### EXERCISE DATA
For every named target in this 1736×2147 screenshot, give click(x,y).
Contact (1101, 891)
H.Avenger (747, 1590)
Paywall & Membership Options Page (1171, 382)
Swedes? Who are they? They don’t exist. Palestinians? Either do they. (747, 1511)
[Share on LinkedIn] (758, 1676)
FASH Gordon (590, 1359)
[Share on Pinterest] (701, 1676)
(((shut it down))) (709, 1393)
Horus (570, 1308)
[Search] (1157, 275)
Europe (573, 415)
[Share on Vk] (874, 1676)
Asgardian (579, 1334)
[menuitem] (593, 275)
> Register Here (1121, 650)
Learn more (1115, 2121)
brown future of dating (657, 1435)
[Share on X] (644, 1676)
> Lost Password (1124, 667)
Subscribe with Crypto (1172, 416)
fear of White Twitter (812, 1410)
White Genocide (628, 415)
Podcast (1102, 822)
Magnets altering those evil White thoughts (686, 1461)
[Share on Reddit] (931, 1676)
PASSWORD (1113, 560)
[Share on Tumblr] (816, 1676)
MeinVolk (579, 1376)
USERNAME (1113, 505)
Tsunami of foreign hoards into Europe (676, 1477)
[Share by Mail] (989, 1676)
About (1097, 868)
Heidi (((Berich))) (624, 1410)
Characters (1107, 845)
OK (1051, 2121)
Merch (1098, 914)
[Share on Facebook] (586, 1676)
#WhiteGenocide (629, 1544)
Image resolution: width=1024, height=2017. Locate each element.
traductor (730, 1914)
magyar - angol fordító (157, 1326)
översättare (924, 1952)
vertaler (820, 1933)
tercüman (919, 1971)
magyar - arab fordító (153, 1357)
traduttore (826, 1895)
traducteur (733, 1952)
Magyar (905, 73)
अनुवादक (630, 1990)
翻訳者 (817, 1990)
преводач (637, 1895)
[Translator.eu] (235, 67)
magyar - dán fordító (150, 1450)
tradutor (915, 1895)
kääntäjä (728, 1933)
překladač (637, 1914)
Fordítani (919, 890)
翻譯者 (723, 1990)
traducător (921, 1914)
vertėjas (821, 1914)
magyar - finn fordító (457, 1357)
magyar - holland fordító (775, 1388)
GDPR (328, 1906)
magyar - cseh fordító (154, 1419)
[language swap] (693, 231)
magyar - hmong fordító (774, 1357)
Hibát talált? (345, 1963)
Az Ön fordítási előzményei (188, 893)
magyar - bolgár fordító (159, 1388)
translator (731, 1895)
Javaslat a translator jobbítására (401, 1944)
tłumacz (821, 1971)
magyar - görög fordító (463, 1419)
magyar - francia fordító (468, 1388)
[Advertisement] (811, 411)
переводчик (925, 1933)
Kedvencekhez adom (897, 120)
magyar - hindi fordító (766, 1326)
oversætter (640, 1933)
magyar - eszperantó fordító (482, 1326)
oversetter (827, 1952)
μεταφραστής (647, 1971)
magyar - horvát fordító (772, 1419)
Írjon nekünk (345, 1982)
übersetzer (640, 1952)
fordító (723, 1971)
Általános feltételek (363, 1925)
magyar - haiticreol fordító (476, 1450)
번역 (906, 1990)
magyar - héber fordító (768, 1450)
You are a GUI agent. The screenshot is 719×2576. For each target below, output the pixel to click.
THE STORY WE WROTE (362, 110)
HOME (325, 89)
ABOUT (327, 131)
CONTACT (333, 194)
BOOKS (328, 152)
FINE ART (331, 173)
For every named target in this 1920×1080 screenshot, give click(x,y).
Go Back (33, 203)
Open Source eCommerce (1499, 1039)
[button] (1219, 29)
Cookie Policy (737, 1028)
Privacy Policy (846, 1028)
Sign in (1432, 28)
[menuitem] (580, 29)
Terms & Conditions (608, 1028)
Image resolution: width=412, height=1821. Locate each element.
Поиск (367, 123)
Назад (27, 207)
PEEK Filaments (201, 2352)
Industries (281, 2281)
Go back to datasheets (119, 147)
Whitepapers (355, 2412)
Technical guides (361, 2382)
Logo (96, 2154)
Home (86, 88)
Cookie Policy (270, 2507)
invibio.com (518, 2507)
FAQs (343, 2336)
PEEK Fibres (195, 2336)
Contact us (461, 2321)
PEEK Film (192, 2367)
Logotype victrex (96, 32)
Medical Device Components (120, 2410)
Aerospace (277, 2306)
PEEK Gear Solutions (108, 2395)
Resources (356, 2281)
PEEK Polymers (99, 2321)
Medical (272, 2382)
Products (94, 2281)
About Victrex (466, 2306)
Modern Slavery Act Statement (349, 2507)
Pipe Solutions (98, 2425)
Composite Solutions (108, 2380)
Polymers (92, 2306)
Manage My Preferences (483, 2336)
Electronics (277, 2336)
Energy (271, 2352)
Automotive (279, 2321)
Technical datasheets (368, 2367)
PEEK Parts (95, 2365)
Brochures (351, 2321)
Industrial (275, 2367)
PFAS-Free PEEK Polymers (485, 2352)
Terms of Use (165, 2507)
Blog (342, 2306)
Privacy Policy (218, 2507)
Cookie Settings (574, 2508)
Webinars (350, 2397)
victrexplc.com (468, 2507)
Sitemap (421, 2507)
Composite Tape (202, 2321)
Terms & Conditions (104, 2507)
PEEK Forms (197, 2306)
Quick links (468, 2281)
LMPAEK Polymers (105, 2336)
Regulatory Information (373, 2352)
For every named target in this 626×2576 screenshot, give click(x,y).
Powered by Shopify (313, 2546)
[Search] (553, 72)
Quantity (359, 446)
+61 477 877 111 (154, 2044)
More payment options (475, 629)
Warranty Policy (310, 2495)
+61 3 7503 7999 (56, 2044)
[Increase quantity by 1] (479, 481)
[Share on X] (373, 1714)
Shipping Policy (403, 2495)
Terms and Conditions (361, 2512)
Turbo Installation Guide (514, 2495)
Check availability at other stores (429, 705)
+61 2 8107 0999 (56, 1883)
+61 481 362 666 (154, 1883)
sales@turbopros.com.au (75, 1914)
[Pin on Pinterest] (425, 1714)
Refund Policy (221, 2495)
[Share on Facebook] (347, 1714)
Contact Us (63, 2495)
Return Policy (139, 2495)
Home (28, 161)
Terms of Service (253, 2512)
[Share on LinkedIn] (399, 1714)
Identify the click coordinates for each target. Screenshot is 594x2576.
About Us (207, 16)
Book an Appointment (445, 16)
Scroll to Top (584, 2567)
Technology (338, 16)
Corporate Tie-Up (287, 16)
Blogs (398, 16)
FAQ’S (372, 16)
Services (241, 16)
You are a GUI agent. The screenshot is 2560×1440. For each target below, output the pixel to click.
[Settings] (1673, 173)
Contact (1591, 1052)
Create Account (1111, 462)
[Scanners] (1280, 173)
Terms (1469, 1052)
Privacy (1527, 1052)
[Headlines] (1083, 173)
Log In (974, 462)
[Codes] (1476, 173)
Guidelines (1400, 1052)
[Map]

### WHAT IS NEEDED
Examine the records and report how many lines contain the string "Solutions". Only the number should be given.

### COMPLETED TASK
3